- Work instruction
Your output should be the lines below from the one with "462x213 pixels. At" through the one with "The width and", copied exactly, pictures excluded.

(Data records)
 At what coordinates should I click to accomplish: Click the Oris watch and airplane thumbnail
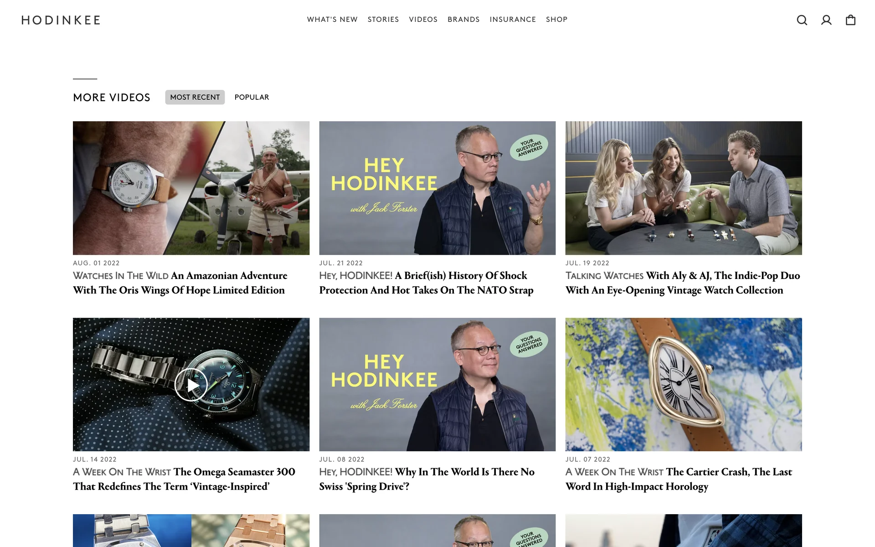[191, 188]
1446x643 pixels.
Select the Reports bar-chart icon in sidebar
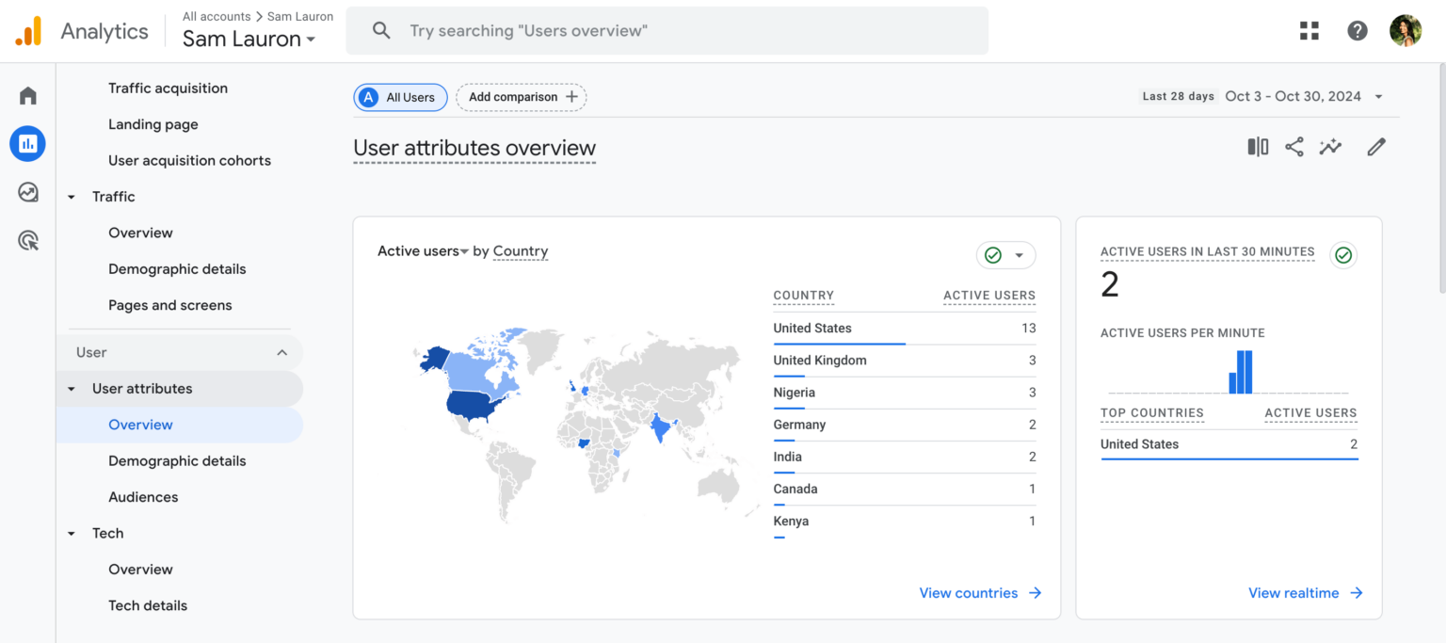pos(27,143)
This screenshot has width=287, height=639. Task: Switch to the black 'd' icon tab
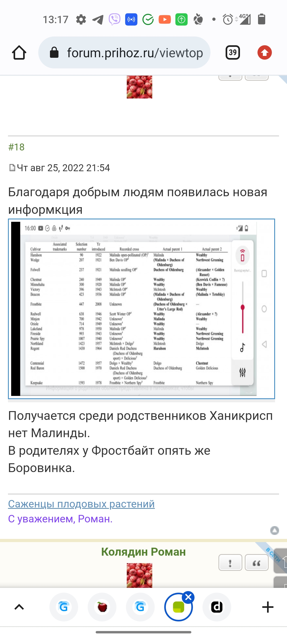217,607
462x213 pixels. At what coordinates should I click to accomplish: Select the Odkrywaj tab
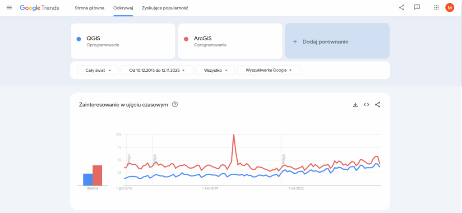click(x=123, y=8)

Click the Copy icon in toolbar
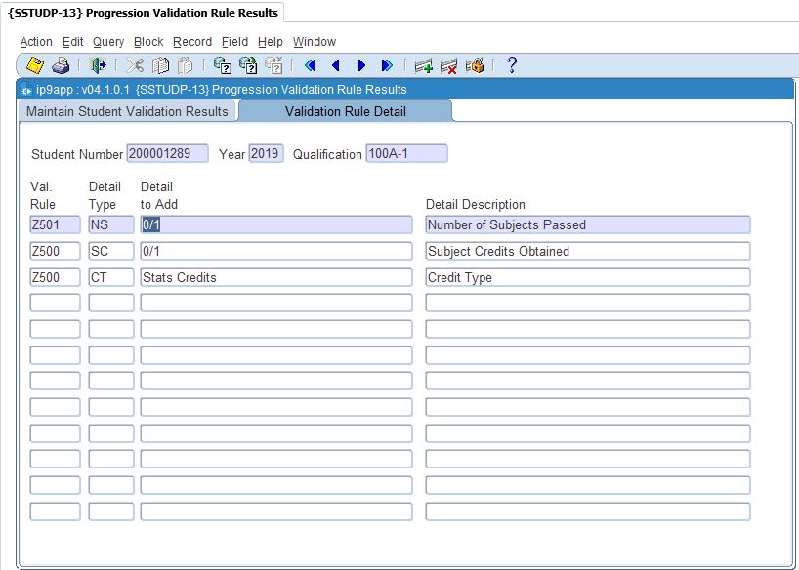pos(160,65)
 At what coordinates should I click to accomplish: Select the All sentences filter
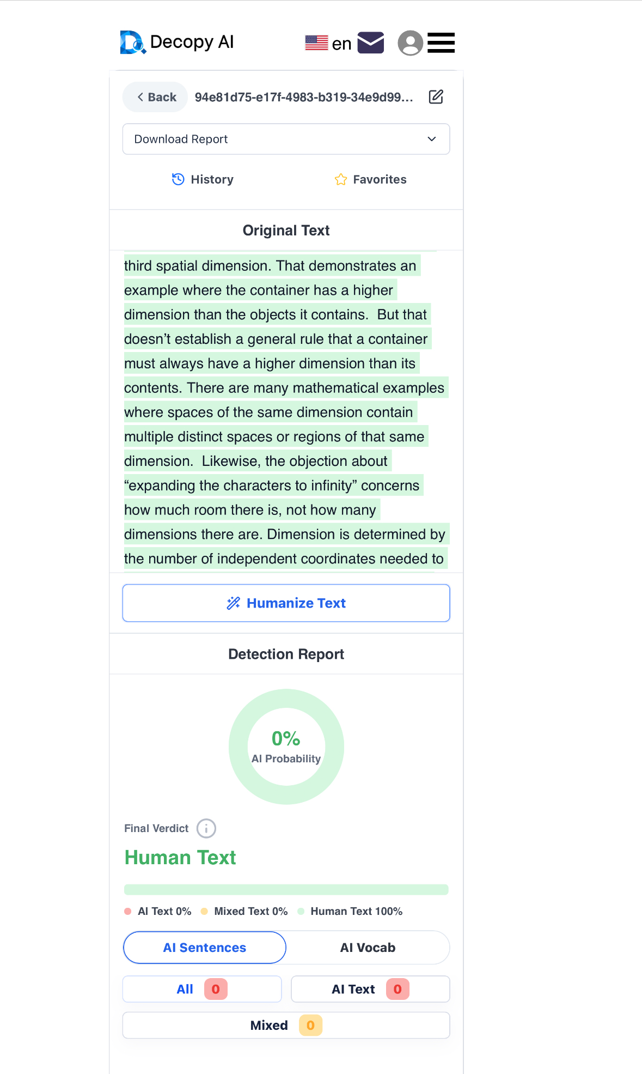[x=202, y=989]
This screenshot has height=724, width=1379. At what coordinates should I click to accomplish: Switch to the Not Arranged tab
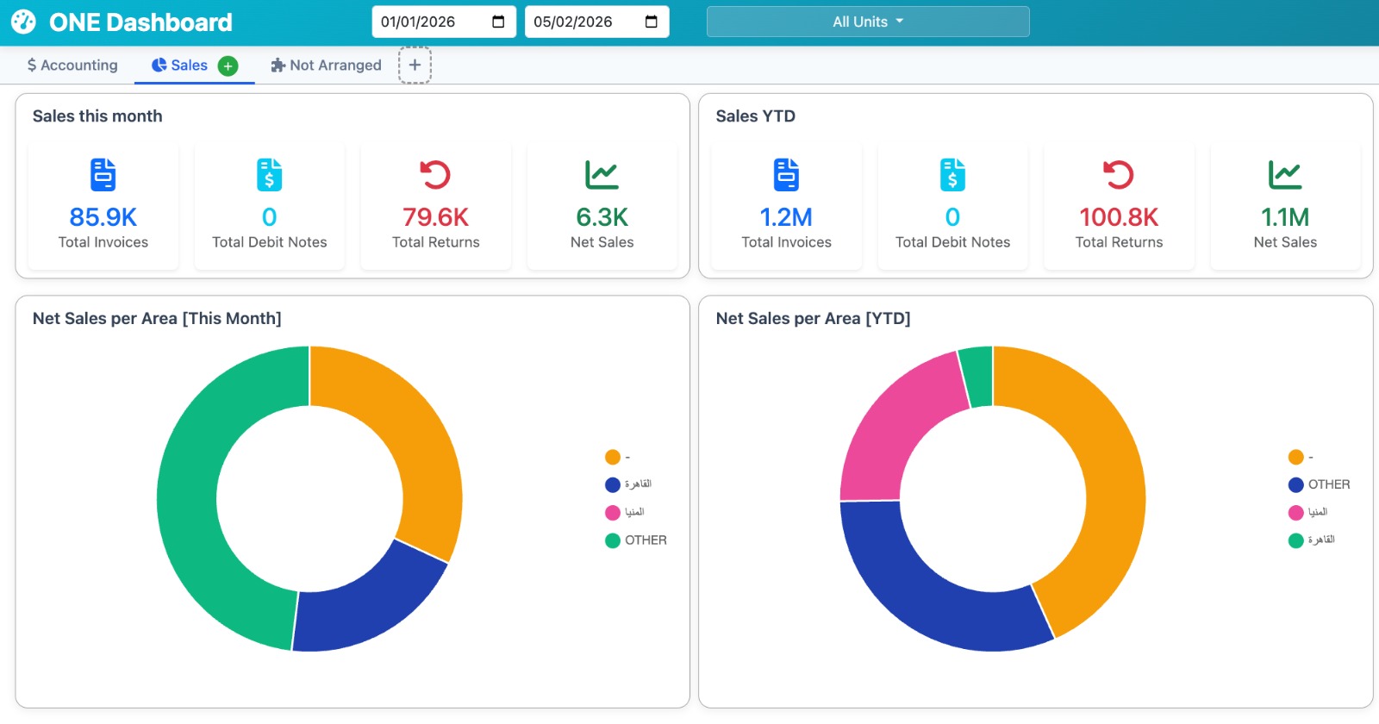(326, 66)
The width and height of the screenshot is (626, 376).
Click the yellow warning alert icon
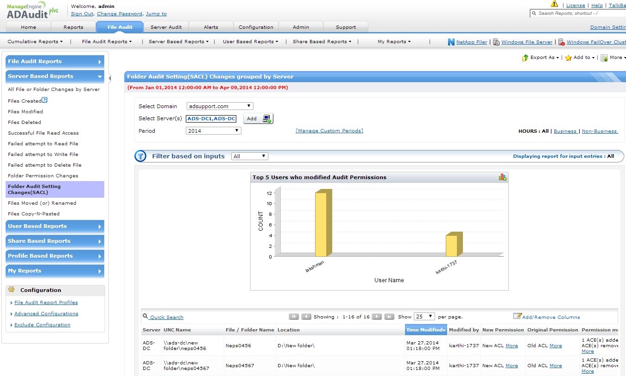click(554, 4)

- Response to the exercise
462x213 pixels. At what coordinates should I click to accomplish: Select the Odkrywaj tab
click(x=123, y=8)

Click the Copy icon in toolbar
pos(160,65)
 At what coordinates should I click to accomplish: Select the All sentences filter
[x=202, y=989]
This screenshot has height=724, width=1379. At what coordinates should I click to accomplish: Switch to the Not Arranged tab
(326, 66)
The width and height of the screenshot is (626, 376).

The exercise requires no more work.